Moving from vps to kimsufi dedicated server with proxmox

Moving yunohost is not a problem. My main problem is the best way for having multiple VMs, with one ipv4 and one ipv6 address.

What I am planning to have :

  • one vm for my personal yunohost
  • one vm for a testing yunohost
  • one debian vm for software development
  • /home/yunohost.multimedia on host probably shared with other VMs (on host)

Having one ip restricts to one email server only. Ovh allows additional IPs but it seems that they are not compatible with kimsufi.

What I have done :

  • installed proxmox on host
  • nginx proxy manager in a container
  • a vm for yunohost tests
  • other debian VMs
  • forwarding all the traffic to NPM container
  • forwarding some ports to the yunohost vm (it’s for package testing, not intended to be my main yunohost server)

### WORK ORDER 1
From the post about moving to a Kimsufi server with Proxmox, extract the stretch from "Moving yunohost is" through "compatible with kimsufi.".
### WORK ORDER 2
In the post about moving to a Kimsufi server with Proxmox, where is all the traffic forwarded?
### WORK ORDER 3
Proceed with the post about moving to a Kimsufi server with Proxmox, writing on from its last line.

### DATA LISTING
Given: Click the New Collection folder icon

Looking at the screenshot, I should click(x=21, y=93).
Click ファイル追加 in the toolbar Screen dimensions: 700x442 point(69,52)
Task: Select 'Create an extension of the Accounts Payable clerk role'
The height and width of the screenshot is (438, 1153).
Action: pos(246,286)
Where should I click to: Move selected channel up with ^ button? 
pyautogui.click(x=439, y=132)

==

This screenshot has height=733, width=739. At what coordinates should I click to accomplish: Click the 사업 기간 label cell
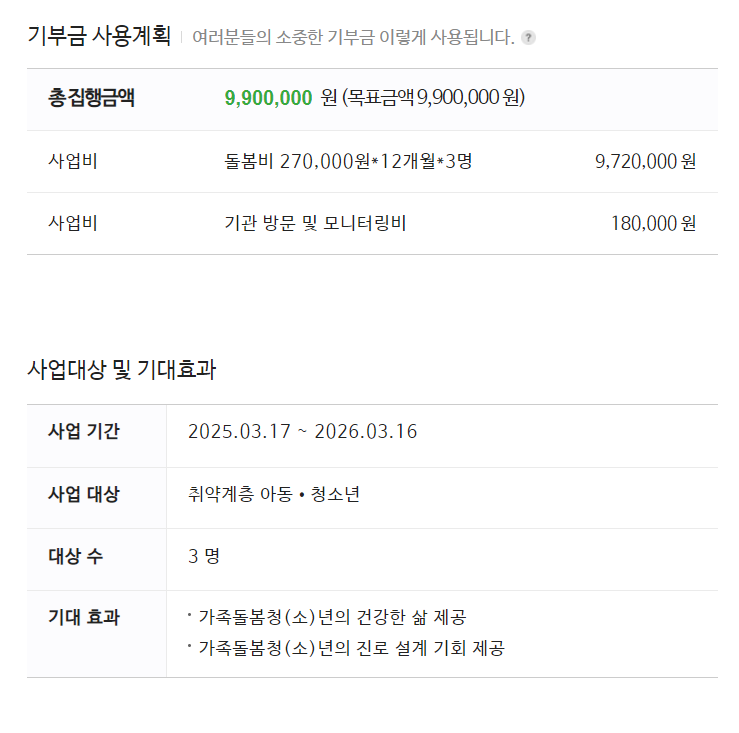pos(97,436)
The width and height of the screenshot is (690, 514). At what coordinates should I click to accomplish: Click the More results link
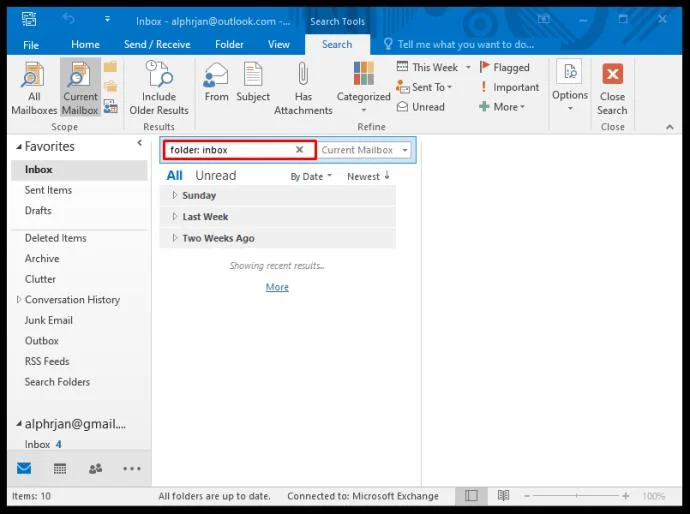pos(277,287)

---

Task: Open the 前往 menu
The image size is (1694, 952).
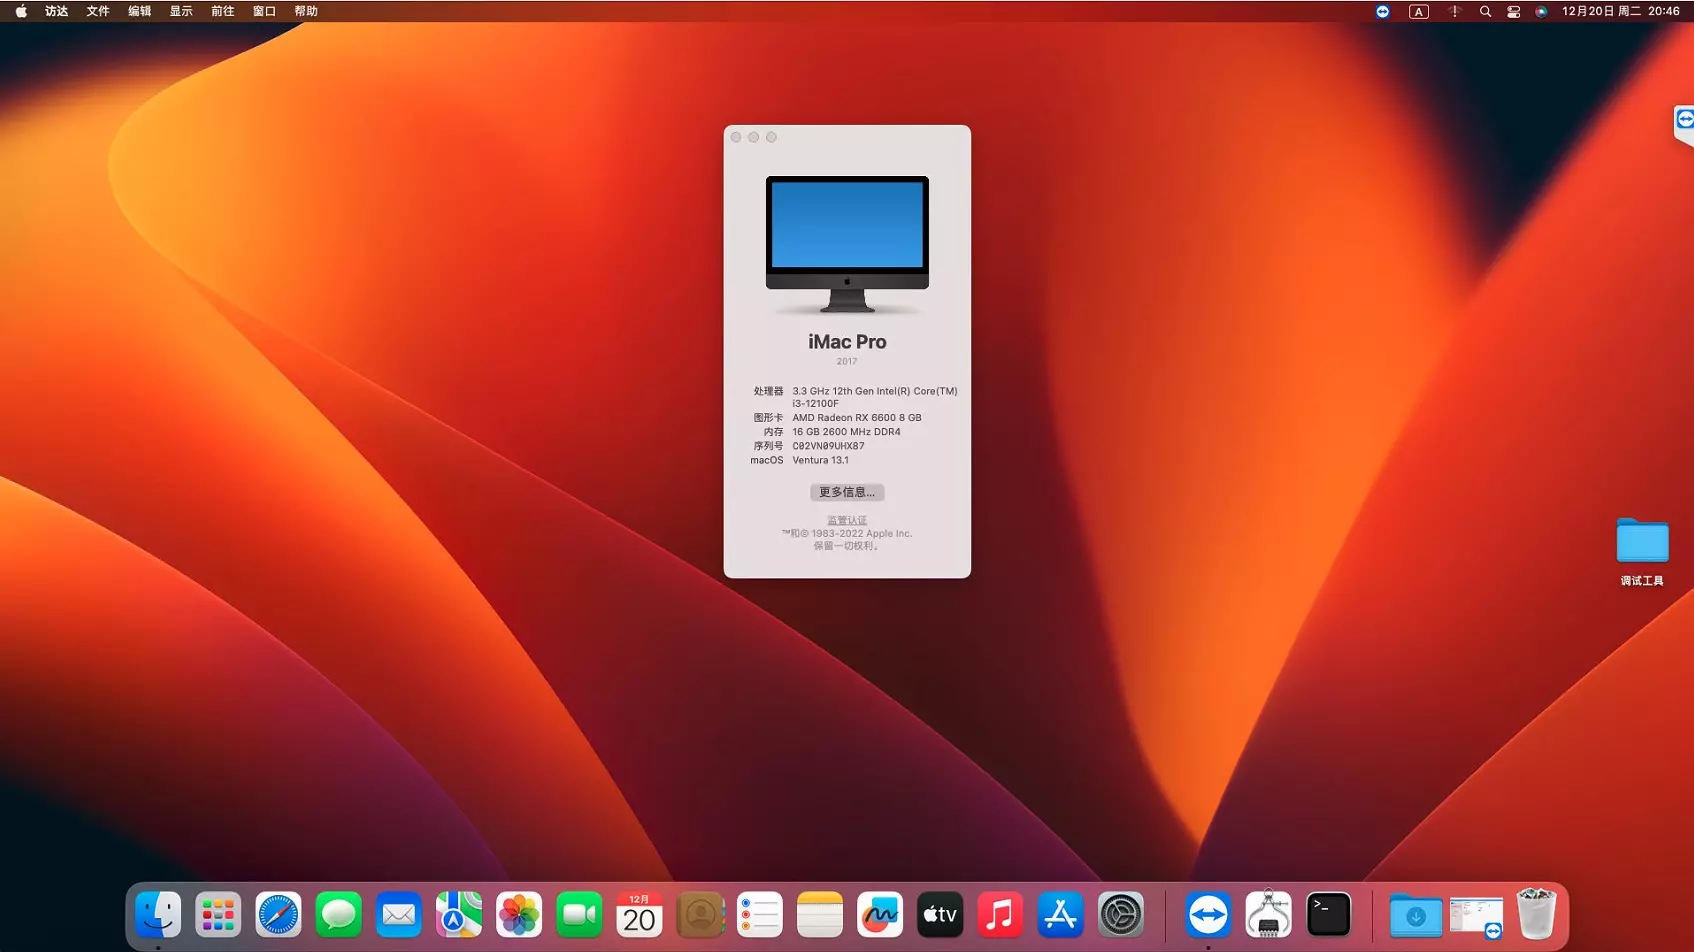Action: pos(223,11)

### ANSWER SECTION 1
Moving yunohost is not a problem. My main problem is the best way for having multiple VMs, with one ipv4 and one ipv6 address.

What I am planning to have :

  • one vm for my personal yunohost
  • one vm for a testing yunohost
  • one debian vm for software development
  • /home/yunohost.multimedia on host probably shared with other VMs (on host)

Having one ip restricts to one email server only. Ovh allows additional IPs but it seems that they are not compatible with kimsufi.

### ANSWER SECTION 2
To the NPM container.

### ANSWER SECTION 3
  • proxying domains to corresponding VMs using npm
  • one folder is shared with other machines using NFS

I am getting some errors in the diagnosis :

  • It looks like another machine (maybe your internet router) answered instead of your server. yes, that’s npm, but how can I make it transparent?
  • email ports but that’s expected
  • let’s encrypt certificates are managed by npm and not yunohost

That’s a lot of questions :sweat_smile:
@wbk, I know you will have a lot of answers and suggestions :wink:

1 Like

Congratulations with your dedi!

I read your post and contemplated how I’d do things myself, until I came to the end,

That made me laugh, we may know each other only via the forum, but you got me there :smiley:

I may have to read up on NPM and try it out, it gets mentioned more and more often. My solution so far has been: throw more money (in limited amounts, or actually, IPs or VPSs) at the problem. With the risk of letting you down: I have no suggestion for your question!

Only one IPv6/128? That’s almost criminal…

IPv6 is supposed to be handed out in at least /64. I found a (very old) discussion on whether Kimsufi actually hands out /64 or not (they should to prevent trouble: if any IP out of the gazillion addresses in a random /64 behaves badly, that whole /64 gets punished by blocklists)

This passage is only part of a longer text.